Set of tasks:
1 – In the article on BAA's airport sales, why does Peter Freeman want the sales to go ahead without delay? Answer in one to three sentences.
2 – List every airport named in the article on BAA's airport sales.
3 – Pick up the article on BAA's airport sales after its final sentence and write what comes next.

** start of Given passage **

Airport operator BAA must sell two of its UK airports, competition chiefs said today in a final ruling.
BAA, which runs six UK airports including Heathrow, will have to sell Stansted followed by either Edinburgh or Glasgow airport, the Competition Commission (CC) said.
The sale process will start in three months "or sooner if undertakings are accepted from BAA in the meantime", the CC said.
Today's announcement follows a provisional ruling on the sales made in March this year and ends a two-year saga which began in March 2009 when the CC made what was seen then as a final report on BAA's airport ownership.
In that March 2009 ruling, the commission said BAA must sell Gatwick - since disposed of - as well as Stansted and either Edinburgh or Glasgow.
But there were then a series of legal challenges by BAA to the ruling, which ended with the CC findings being upheld.
The CC then considered whether there had been material changes in circumstances since the 2009 ruling.
Both in the provisional ruling in March this year and in today's final report, the CC said the sale of the airports was fully justified.
It added that passengers and airlines would still benefit from greater competition with the airports under separate ownership, despite the current Government's decision to rule out new runways at any of the London airports.
While the legal battle was going on, BAA sold Gatwick - with the West Sussex airport being bought by US-based investment fund Global Infrastructure Partners for around £1.5 billion in late 2009.
Peter Freeman, the CC's chairman of the BAA remedies implementation group, said today: "We hope that the sales can now proceed without delay so that passengers and airlines can start to enjoy the benefits of greater competition.
"Our report has been challenged, reviewed and upheld and it is clear that the original decision to require BAA to divest three airports (including Gatwick) remains the right one for customers."

** end of Given passage **
** start of Given information **

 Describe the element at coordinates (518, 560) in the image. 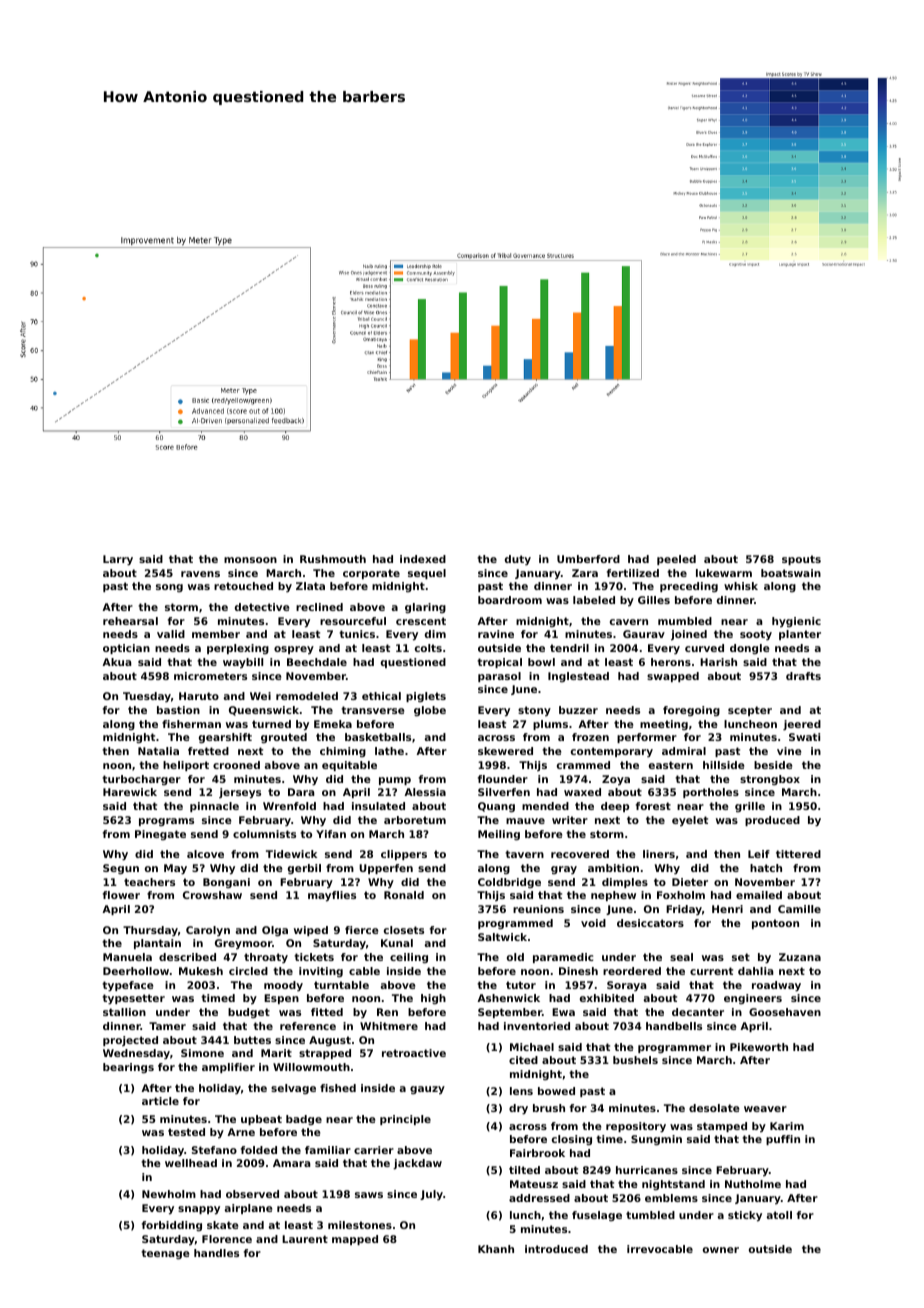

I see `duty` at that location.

** end of Given information **

Task-by-task results:
1 – He wants the sales to proceed without delay so that passengers and airlines can start to enjoy the benefits of greater competition.

2 – Heathrow, Stansted, Edinburgh, Glasgow, Gatwick

3 –
He went on: "It has been a long process whilst BAA has challenged the decision - quite understandably given its significance. However, both we and the courts have now exhaustively re-examined the case for the sales and found it to be sound so there are no grounds for delaying further.
"The introduction of new ownership at Gatwick, while too recent for us to draw any firm conclusions, has given a foretaste of the benefits competition can bring. We think that these benefits will be all the greater once Stansted, Gatwick and Heathrow are all in competition with each other.
"There has also been no cause to alter our view on the need for either Edinburgh or Glasgow to be under separate ownership."
The CC said Stansted should be sold first as it served the larger number of passengers and there would be a small overlap between the Stansted sale and that of one of the Scottish airports.
This final ruling from the commission may not be the end of the matter, as BAA immediately responded today by saying that it was considering a judicial review.
BAA chief executive Colin Matthews said: "We are dismayed that the CC's final decision still requires us to sell Stansted and either Glasgow or Edinburgh airport. The CC has not recognised that the world and BAA have changed.
"This decision would damage our company which is investing strongly in UK jobs and growth. We have a responsibility to protect our shareholders' investment and we will now consider a judicial review of the CC's decision."
Spanish-owned BAA argues that the change in Whitehall policy which has ruled out new runways in south east England, as well as the sale of Gatwick, have significantly changed the airport market.
Also, the airports in question face increased competition from non-BAA airports, particularly those in Europe, for the business of low-cost carriers who now take a pan-European view of the market.
BAA also says that it is clearer now than it has ever been that Heathrow and Stansted serve different markets.
Stressing how it has changed since the March 2009 original decision, BAA makes the point that it has invested £5 billion in UK airports since 2006, including more than £300 million at Stansted, and is currently investing a further £1 billion a year.
BAA also says its operational performance - criticised by the CC in its March 2009 report - has improved, with shorter security queues, more reliable baggage delivery and record levels of flight punctuality.
Brian Ross, economics adviser of the Stop Stansted Expansion group, said: "The uncertainty has gone on far too long and BAA should now respect the ruling of the CC and the courts and sell Stansted as quickly as possible.
"BAA's statement today suggests it is considering a fresh challenge in the hope of buying yet more time so that Stansted is sold under better market conditions.
"Such procrastination would only worsen relations between the airport and the community which it has already done so much to destroy.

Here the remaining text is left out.